Wirtschaftsstaatssekretär Matthias Machnig berichtete nach Gesprächen mit PSA, dem Opel-Mutterkonzern General Motors (GM) und der französischen Regierung zwar von "ersten konstruktiven Signalen" für die mehr als 19 000 deutschen Opel-Beschäftigten. "Nur: Diese konstruktiven Signale müssen jetzt auch umgesetzt werden in Verträge, Betriebsvereinbarungen, damit Klarheit und Sicherheit für die Beschäftigten, für die Standorte, auch für die Zukunftsinvestitionen erreicht werden", sagte der SPD-Politiker.

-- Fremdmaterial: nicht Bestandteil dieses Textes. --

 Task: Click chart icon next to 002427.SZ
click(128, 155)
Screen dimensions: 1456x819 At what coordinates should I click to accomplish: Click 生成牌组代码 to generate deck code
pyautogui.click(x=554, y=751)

Autoexperte Ferdinand Dudenhöffer ist skeptisch. Er sieht langfristig jeden dritten deutschen Job - also über 6000 Arbeitsplätze - bei Opel in Gefahr. Ein Stellenabbau sei bei einer Übernahme für Peugeot-Chef Carlos Tavares der einzige wirksame Kostenhebel, sagte der Chef des CAR-Center an der Universität Duisburg-Essen. Daran änderten auch die bestehende Beschäftigungsgarantie bis Ende 2018 und die Investitionszusagen für die deutschen Werke bis 2020 nichts. "2018 kann es mit den Abfindungen losgehen."

Die Chance auf zusätzliche Märkte oder erhebliche Mehrverkäufe nach der Übernahme bestehe nicht, sagte der Branchenspezialist. PSA und Opel seien beide zu stark auf Europa konzentriert und hätten in den vergangenen Jahren Marktanteile verloren, erläuterte Dudenhöffer. Seit 2011 seien in Europa beide Autobauer zusammen von 21 Prozent Marktanteil auf 16,3 Prozent geschrumpft. Auch nach einer Fusion würden sie mit rund 3,5 Millionen Fahrzeugen im weltweiten Vergleich keineswegs zu den Großen gehören.

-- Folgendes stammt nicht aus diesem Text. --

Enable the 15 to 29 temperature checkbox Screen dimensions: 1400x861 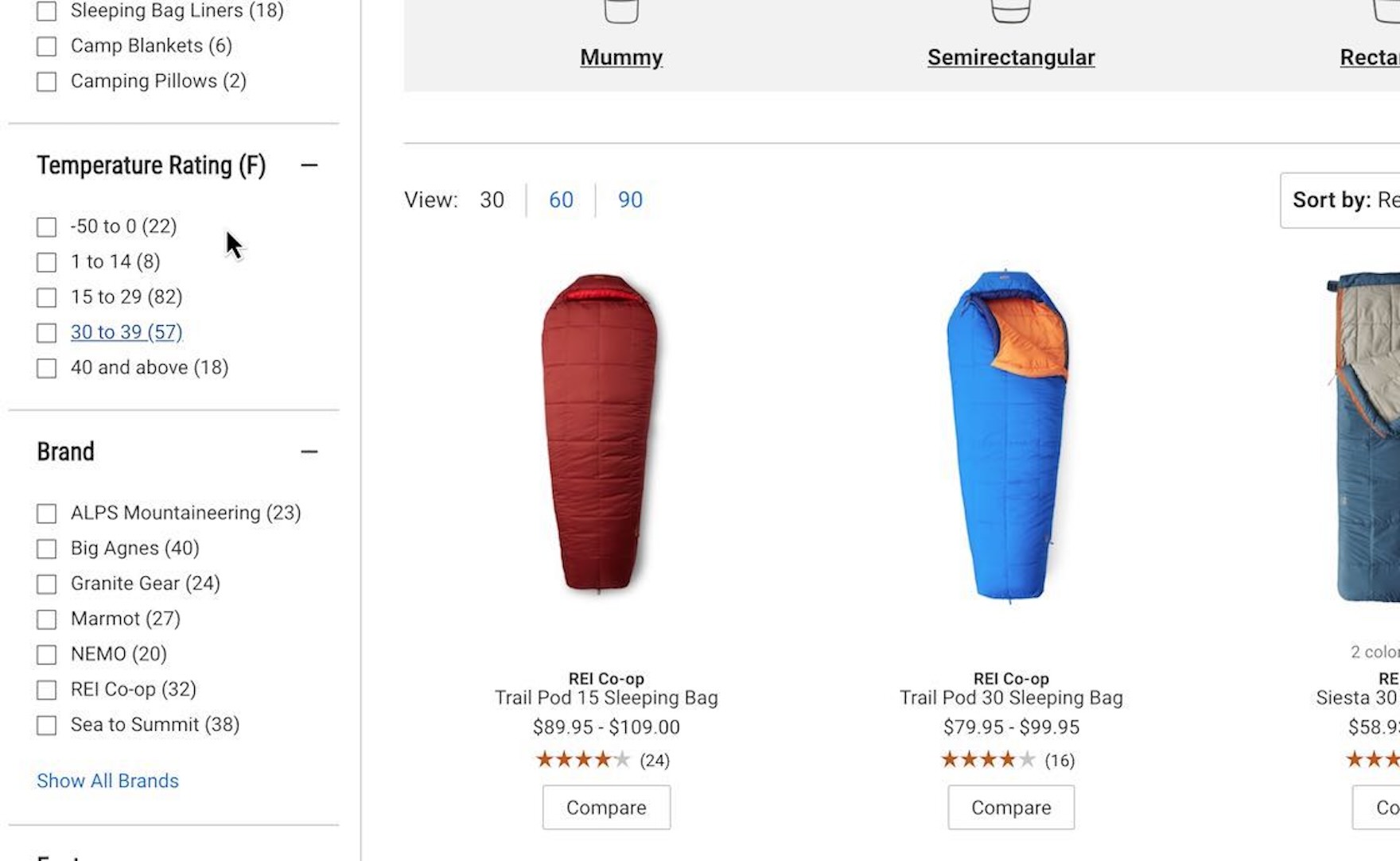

Dudenhöffer sieht wegen hoher Kosten vor allem das Montagewerk in Eisenach und die Motorenfertigung in Kaiserslautern gefährdet. Vom Stammsitz Rüsselsheim könnten in absehbarer Zeit zentrale Funktionen wie Einkauf, Vertrieb und Marketing nach Paris verlagert werden, erwartet der Wissenschaftler. Das Entwicklungszentrum mit fast 8000 Beschäftigten werde ebenfalls Kompetenzen verlieren, etwa bei der Entwicklung von Motoren und Plattformen. Nur die Entwicklung eigener Modelllinien und die Anpassung der Autos an PSA-Plattformen seien unter dem Dach des künftigen Konzerns vorstellbar.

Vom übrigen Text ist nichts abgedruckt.